- Born: October 17, 1909 Peru, Nebraska, U.S.
- Died: November 24, 1991 (aged 82) Alliance, Nebraska, U.S.
- Occupations: Bodybuilder, magazine publisher

= Peary Rader =

American bodybuilder (1909–1991)

Peary Rader (October 17, 1909 – November 24, 1991) was an American early bodybuilder, Olympic lifter, writer, and magazine publisher from Nebraska. He was the founding publisher of Iron Man from 1936 to 1986.

==Early life==
Rader was born on October 17, 1909, in Peru, Nebraska. He grew up near Hemingford in Box Butte County, Nebraska. He started lifting weights as a teenager and later shifted his emphasis to heavy, high repetition squats, building his bodyweight up to 210 pounds within about a year (he eventually reached 220 pounds).

==Career==
Rader was victorious in a number of local and regional weightlifting contests, and also became proficient at a number of other lifts (such as the one-hand clean) and feats of strength. Rader was the Midwestern Heavyweight Champion for seven years, with official lifts of 220 pounds in the one-hand clean and jerk, 280 pounds in the two-hand clean and jerk, and a squat of 450 pounds (without support gear).
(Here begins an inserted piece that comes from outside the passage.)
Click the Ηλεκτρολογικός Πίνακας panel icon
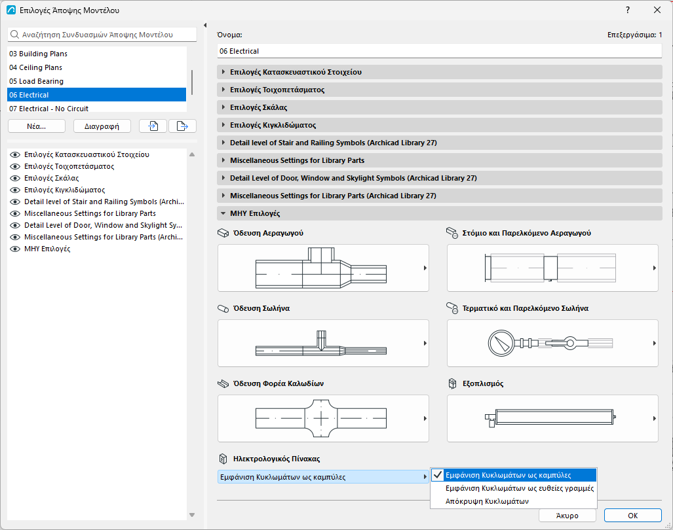The image size is (673, 530). 223,459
Rader founded Iron Man, a bodybuilding magazine, in 1936. It was initially called Your Physique. At its peak, the magazine had a circulation of 40,000. Rader published Iron Man through the September 1986 issue, which included a number of letters from prominent people in the field to celebrate the magazine's fiftieth anniversary. In 1986, Rader sold the magazine to John Balik, who repositioned it as a hard-core bodybuilding magazine. Rader also published Lifting News for many years. He authored approximately 1,300 magazine articles; most were in Iron Man, but some were also published in Strength Athlete.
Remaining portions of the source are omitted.